In an exclusive interview with French newspaper Corse Matin, former Arsenal manager Arsène Wenger has thrown in his two cents about the speculation linking one of his former players to the vacant position at the Nouveau Stade de Bordeaux.
Asked to comment on reports linking Thierry Henry becoming first-team coach at Bordeaux, Wenger was unguarded in his response;
‘Yes, he wants to do it, he is intelligent and he has the qualities. The existential question that we always ask ourselves is whether we are ready to sacrifice our life for the coaching profession.’
Henry, Arsenal’s all-time record goalscorer and the fifth-highest in Premier League history, played under Arsene Wenger in North London for eight years, between 1999 and 2007.

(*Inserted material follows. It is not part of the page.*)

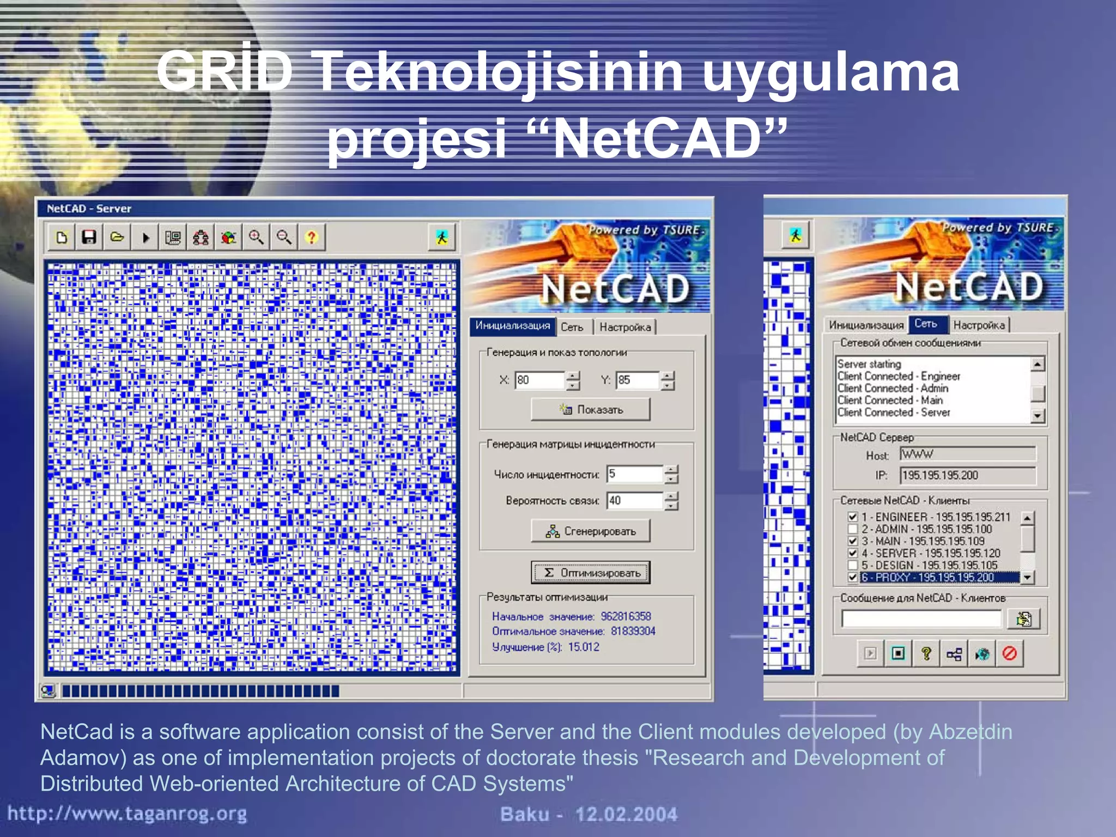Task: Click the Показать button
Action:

Wenger brought the then-21 year-old from Juventus in an £11million move and transformed him from a winger into one of the deadliest strikers the English league has seen.
The two appear to retain a good relationship to this day, with Henry returning to the Emirates briefly in 2012 after a period at Barcelona and during his time at New York Red Bulls.
Since retiring from playing football and following a short spell in punditry, Henry has taken a position in the Belgium national team set-up and seems intent on making strikes in the world of management with speculation earlier this summer about the Frenchman taking the role at Aston Villa.
With the Bordeaux position likely to become available with Poyet’s speculation, it seems like Henry has a good cheerleader in Wenger to support his credentials of becoming the next manager of Les Girondins, who will likely mark a decade of having not won the Ligue 1 title at the end of the 2018/19 season.